• [Pointing entries for text and elements]
[START]

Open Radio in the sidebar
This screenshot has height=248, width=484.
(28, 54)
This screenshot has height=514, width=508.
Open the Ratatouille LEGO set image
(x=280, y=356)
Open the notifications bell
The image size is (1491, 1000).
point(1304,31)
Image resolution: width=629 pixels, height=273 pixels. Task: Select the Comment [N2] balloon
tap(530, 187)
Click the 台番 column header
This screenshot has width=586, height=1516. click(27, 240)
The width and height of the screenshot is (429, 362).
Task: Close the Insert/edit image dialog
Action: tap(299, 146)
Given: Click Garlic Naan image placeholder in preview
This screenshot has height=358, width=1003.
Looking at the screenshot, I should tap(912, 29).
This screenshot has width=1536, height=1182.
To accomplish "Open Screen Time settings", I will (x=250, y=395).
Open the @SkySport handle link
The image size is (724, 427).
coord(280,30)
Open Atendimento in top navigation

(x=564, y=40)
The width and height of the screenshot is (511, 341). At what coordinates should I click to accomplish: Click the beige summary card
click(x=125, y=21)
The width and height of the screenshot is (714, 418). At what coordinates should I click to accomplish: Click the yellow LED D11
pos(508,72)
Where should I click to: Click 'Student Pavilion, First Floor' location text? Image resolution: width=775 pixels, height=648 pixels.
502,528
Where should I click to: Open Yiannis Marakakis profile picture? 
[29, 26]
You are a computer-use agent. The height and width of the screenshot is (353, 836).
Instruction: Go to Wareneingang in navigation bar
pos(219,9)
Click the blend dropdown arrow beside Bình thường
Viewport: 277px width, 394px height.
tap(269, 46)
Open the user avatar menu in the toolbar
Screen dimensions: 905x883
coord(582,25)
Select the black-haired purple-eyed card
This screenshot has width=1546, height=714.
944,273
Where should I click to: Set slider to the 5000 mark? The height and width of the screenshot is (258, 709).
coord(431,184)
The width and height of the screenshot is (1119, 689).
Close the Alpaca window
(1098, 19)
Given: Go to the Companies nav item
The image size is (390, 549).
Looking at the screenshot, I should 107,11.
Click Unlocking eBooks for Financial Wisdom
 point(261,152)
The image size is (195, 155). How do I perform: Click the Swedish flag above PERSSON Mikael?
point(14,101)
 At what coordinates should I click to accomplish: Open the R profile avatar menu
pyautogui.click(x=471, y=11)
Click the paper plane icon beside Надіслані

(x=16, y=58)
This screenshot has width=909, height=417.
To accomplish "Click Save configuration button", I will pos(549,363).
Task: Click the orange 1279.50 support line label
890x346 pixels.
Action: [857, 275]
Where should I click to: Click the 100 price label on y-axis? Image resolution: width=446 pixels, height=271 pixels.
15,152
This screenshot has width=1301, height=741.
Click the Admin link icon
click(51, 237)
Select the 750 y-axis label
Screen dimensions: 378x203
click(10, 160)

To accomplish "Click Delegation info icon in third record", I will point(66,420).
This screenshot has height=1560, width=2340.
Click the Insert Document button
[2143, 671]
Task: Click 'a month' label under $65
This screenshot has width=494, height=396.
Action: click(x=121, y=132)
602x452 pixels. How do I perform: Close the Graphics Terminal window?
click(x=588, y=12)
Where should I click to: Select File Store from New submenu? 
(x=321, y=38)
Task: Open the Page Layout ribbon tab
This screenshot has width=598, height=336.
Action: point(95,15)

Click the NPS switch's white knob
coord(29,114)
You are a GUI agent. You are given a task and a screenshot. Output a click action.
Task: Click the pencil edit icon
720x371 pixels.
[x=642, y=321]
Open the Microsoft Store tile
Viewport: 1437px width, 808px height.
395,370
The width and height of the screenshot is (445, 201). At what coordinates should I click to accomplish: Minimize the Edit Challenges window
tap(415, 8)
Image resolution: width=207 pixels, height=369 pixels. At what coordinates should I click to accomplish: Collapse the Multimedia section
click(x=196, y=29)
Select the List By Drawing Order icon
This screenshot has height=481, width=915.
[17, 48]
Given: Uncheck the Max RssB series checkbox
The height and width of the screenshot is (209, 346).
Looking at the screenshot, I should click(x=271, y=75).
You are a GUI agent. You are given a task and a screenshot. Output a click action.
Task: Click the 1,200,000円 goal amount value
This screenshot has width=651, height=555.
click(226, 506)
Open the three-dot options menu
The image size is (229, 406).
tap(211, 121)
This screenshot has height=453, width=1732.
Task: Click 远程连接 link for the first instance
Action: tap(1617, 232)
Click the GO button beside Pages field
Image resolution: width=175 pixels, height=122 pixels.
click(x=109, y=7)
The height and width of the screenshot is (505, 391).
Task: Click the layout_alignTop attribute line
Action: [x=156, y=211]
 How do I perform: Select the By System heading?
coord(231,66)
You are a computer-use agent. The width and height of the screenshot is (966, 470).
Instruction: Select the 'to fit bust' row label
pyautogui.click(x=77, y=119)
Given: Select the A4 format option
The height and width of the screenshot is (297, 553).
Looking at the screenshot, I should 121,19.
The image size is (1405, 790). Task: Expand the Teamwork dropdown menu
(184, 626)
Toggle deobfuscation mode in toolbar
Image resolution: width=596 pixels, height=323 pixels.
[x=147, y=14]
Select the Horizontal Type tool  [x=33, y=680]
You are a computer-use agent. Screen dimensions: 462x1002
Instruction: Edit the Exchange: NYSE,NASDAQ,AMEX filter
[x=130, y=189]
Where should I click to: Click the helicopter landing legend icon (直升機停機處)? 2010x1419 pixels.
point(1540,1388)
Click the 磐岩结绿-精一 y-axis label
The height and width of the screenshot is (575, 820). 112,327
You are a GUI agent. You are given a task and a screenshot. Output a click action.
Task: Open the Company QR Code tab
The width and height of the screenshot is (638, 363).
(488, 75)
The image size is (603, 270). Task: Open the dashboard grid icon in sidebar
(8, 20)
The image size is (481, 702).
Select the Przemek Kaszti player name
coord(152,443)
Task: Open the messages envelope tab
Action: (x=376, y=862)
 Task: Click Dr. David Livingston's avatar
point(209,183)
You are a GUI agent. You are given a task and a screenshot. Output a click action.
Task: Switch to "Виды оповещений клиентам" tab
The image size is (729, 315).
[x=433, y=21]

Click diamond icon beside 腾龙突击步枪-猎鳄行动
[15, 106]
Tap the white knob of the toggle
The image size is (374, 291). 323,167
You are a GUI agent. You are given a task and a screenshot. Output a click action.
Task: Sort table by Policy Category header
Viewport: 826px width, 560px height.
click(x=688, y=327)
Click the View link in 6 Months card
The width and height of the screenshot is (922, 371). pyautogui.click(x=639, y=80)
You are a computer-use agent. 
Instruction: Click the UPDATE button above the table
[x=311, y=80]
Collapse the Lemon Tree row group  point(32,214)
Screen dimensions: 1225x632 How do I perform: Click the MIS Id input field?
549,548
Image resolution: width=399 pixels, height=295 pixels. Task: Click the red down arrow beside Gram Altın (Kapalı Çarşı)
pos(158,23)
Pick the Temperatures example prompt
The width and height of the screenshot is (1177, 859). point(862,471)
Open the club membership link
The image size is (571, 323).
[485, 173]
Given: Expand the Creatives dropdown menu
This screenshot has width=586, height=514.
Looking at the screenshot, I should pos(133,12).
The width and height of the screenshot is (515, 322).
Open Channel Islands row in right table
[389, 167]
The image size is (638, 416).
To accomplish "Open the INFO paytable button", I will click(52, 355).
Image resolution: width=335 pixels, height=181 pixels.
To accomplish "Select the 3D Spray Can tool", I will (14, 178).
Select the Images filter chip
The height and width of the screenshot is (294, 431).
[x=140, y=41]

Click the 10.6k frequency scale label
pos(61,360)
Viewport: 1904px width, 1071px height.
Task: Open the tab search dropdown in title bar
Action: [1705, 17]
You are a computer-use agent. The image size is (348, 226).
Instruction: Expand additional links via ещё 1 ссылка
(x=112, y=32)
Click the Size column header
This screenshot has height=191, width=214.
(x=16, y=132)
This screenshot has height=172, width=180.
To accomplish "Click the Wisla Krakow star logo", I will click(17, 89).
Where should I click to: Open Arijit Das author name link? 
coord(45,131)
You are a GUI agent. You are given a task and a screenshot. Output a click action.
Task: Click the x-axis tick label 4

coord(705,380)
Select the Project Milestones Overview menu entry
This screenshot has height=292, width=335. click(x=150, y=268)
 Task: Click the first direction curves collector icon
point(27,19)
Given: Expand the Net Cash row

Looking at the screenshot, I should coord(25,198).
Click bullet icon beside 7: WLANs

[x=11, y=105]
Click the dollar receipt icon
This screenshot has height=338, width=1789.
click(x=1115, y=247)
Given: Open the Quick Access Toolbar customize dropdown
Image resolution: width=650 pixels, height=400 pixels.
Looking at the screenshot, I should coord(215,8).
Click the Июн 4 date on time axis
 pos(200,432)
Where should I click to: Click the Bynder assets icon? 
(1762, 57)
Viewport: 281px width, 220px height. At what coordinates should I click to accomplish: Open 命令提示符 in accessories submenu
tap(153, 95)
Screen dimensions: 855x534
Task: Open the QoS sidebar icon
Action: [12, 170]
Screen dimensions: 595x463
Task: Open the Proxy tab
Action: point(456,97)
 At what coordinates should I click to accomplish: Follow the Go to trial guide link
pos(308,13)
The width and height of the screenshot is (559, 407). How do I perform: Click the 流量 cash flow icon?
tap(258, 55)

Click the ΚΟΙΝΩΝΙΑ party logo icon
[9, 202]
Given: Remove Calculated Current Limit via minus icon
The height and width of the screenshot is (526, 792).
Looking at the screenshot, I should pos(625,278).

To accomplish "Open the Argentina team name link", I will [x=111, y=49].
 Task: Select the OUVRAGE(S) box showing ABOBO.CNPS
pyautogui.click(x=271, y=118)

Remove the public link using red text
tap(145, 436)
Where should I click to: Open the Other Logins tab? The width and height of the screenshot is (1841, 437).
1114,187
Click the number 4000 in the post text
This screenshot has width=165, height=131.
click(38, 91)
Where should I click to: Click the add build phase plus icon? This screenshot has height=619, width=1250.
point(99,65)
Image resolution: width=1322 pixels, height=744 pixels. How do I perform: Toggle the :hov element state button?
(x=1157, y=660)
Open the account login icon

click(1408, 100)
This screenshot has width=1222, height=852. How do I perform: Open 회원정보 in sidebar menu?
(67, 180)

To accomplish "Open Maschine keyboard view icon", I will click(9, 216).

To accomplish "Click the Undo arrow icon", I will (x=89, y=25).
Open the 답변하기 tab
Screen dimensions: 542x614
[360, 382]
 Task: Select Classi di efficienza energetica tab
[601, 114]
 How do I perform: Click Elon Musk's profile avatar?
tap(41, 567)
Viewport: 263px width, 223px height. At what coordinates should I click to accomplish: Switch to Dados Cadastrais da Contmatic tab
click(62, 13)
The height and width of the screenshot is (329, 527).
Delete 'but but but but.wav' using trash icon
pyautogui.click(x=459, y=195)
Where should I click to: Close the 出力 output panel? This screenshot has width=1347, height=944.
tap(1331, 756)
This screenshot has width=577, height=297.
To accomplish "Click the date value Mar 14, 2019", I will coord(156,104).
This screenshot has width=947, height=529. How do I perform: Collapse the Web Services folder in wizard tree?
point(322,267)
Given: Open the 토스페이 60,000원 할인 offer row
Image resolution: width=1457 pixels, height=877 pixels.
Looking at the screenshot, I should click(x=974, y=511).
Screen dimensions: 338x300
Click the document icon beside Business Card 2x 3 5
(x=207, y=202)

[END]

• [Written exercise] Select every line of the entries above that contains the string "avatar". Case counts.

• [Task solution]
Open the user avatar menu in the toolbar
 At what coordinates should I click to accomplish: Open the R profile avatar menu
 Task: Click Dr. David Livingston's avatar
 How do I perform: Click Elon Musk's profile avatar?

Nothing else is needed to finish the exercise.